Posted to user@flink.apache.org by Avi Levi <av...@bluevoyant.com> on 2019/02/13 15:57:45 UTC

Production readiness

Hi
Looking at the production readiness
<https://ci.apache.org/projects/flink/flink-docs-stable/ops/production_ready.html#set-maximum-parallelism-for-operators-explicitly>
checklist - is there any rule of thumb to determine the maximum parallelism
? we have a stateful pipeline with high throughput (4k requests/sec)
running on google cloud (yarn) .
I understood that if we are not setting it the default setting is 128 but
it can change in the future but if we set it, it cannot be change later -
correct ?

Is there any way to get info on state (RocksDB) e.g number of keys , or
list of keys ?

Regards
Avi

Re: Production readiness

Posted by Andrey Zagrebin <an...@ververica.com>.
Hi Aitozi,

Flink will check upon job start and fail if
- max parallelism > parallelism
(KeyGroupRangeAssignment.computeKeyGroupRangeForOperatorIndex) or
- max parallelism of savepoint > max parallelism of restored job
(Checkpoints.loadAndValidateCheckpoint).

Theoretically that would be possible without migration and state loss but
with wasting increased resources which does not make sense.

Best,
Andrey

On Thu, Feb 14, 2019 at 3:50 AM aitozi <gj...@gmail.com> wrote:

> Hi, Andrey
>
> I have another question that if i do not set the maximum parallelism
> first(which be set to 128 by default), and then rescale to a parallelism
> bigger than 128. In this scenario,will the state lost?
>
> Thanks,
> Aitozi
>
>
>
> --
> Sent from:
> http://apache-flink-user-mailing-list-archive.2336050.n4.nabble.com/
>

Re: Production readiness

Posted by Till Rohrmann <tr...@apache.org>.
Hi Aitozi,

resuming a job with a higher parallelism than the initially defined max
parallelism (in your case 128) is not possible. For this one would need to
rewrite the savepoint information (basically rehash the keys) as Andrey
said.

Cheers,
Till

On Thu, Feb 14, 2019 at 3:50 AM aitozi <gj...@gmail.com> wrote:

> Hi, Andrey
>
> I have another question that if i do not set the maximum parallelism
> first(which be set to 128 by default), and then rescale to a parallelism
> bigger than 128. In this scenario,will the state lost?
>
> Thanks,
> Aitozi
>
>
>
> --
> Sent from:
> http://apache-flink-user-mailing-list-archive.2336050.n4.nabble.com/
>

Re: Production readiness

Posted by aitozi <gj...@gmail.com>.
Hi, Andrey

I have another question that if i do not set the maximum parallelism
first(which be set to 128 by default), and then rescale to a parallelism
bigger than 128. In this scenario,will the state lost?

Thanks,
Aitozi



--
Sent from: http://apache-flink-user-mailing-list-archive.2336050.n4.nabble.com/

Re: Production readiness

Posted by Andrey Zagrebin <an...@ververica.com>.
Hi Avi,

The maximum parallelism is not an easy parameter to change for a job, once
the job is started.
The checkpoints/savepoints of the job will need migration to rehash the
keyed state entries to the different number of key groups (unit of keyed
state storage). You can try Bravo tool for it [1].

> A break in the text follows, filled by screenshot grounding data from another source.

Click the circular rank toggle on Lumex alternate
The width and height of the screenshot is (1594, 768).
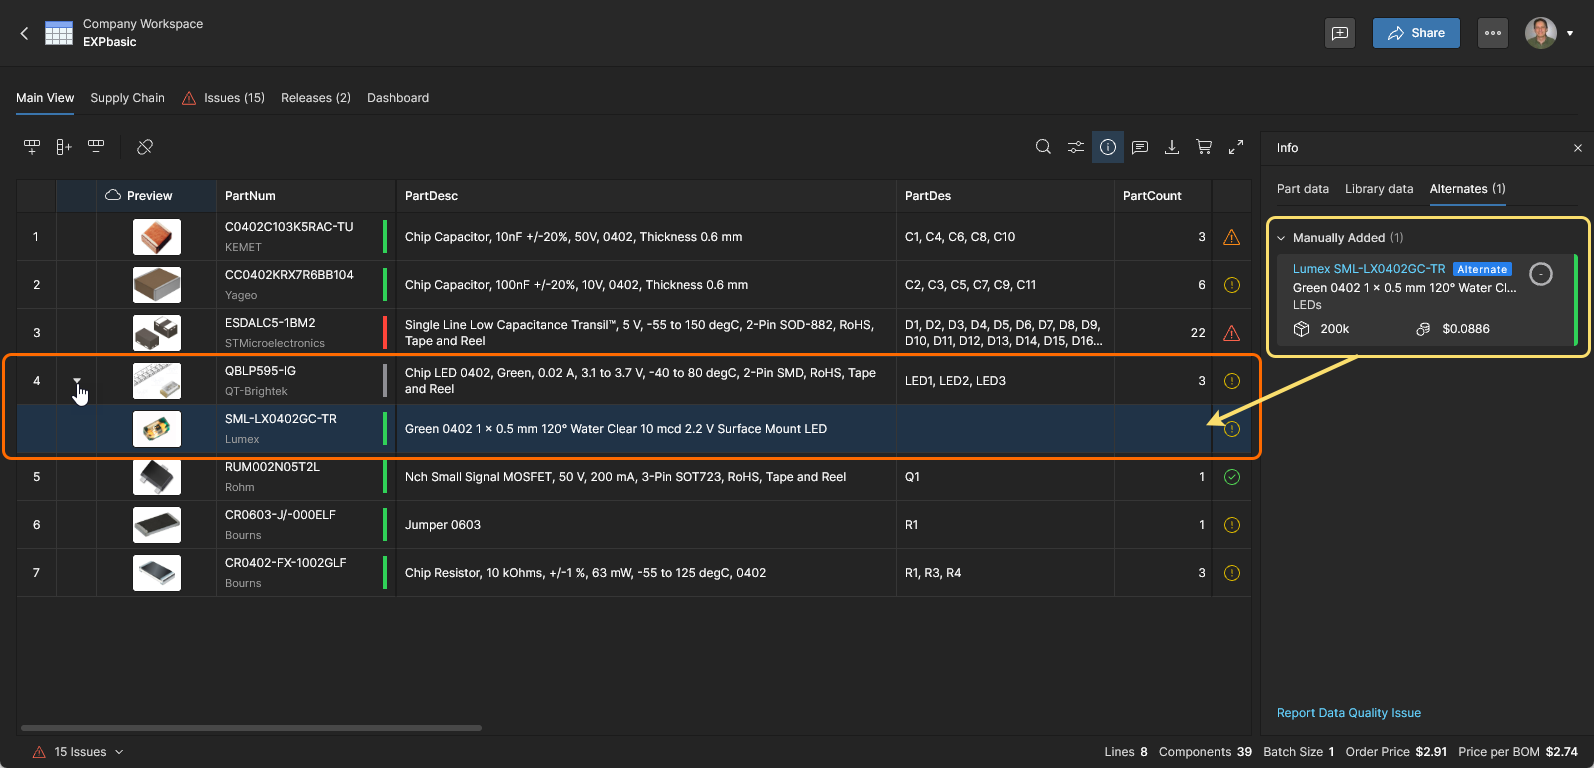coord(1541,274)
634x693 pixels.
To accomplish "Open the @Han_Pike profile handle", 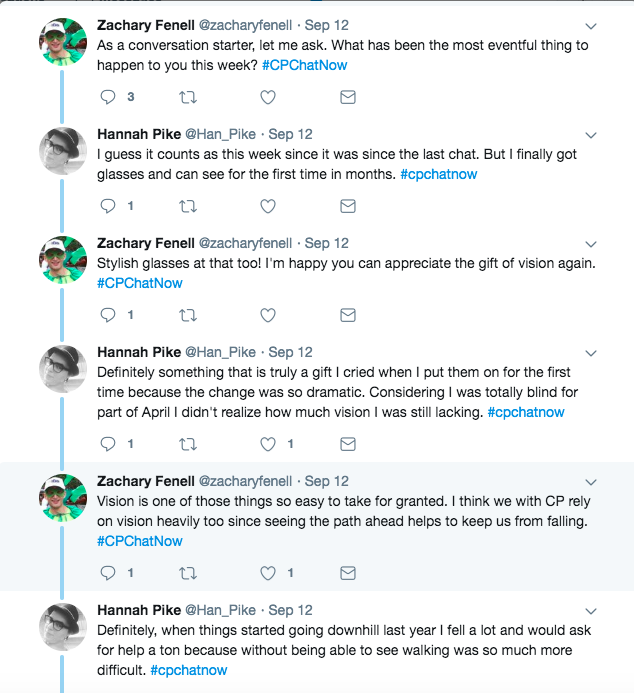I will (x=220, y=134).
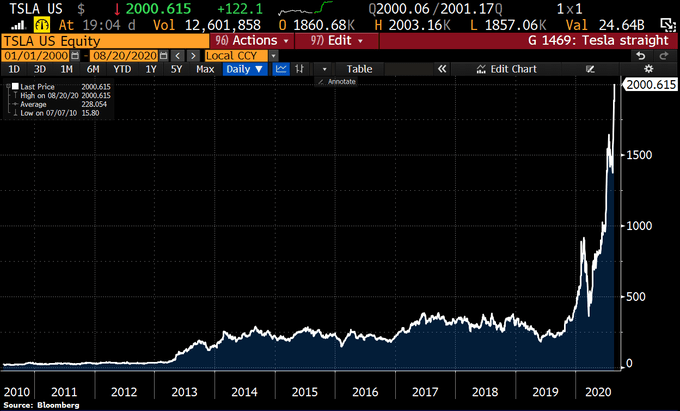This screenshot has height=411, width=680.
Task: Open the Daily periodicity dropdown
Action: pyautogui.click(x=244, y=69)
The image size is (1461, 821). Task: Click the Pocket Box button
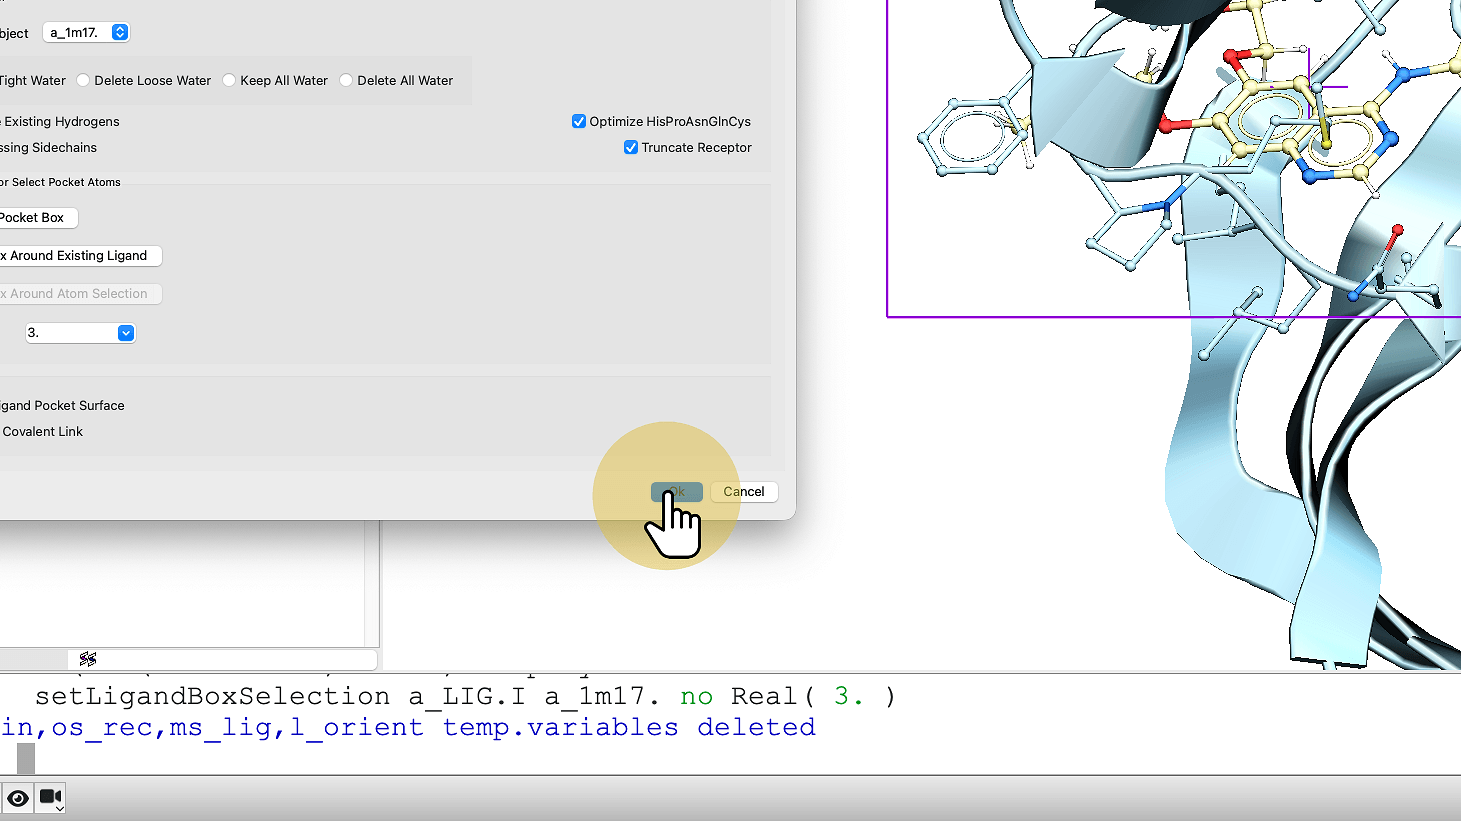34,218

As for the number of keys, you can try enabling RocksDB Flink metrics [2],
it is available since 1.7.

Best,
Andrey

[1] https://github.com/king/bravo
[2]
https://ci.apache.org/projects/flink/flink-docs-release-1.7/ops/config.html#state-backend-rocksdb-metrics-estimate-num-keys

On Wed, Feb 13, 2019 at 4:58 PM Avi Levi <av...@bluevoyant.com> wrote:

> Hi
> Looking at the production readiness
> <https://ci.apache.org/projects/flink/flink-docs-stable/ops/production_ready.html#set-maximum-parallelism-for-operators-explicitly>
> checklist - is there any rule of thumb to determine the maximum parallelism
> ? we have a stateful pipeline with high throughput (4k requests/sec)
> running on google cloud (yarn) .
> I understood that if we are not setting it the default setting is 128 but
> it can change in the future but if we set it, it cannot be change later -
> correct ?
>
> Is there any way to get info on state (RocksDB) e.g number of keys , or
> list of keys ?
>
> Regards
> Avi
>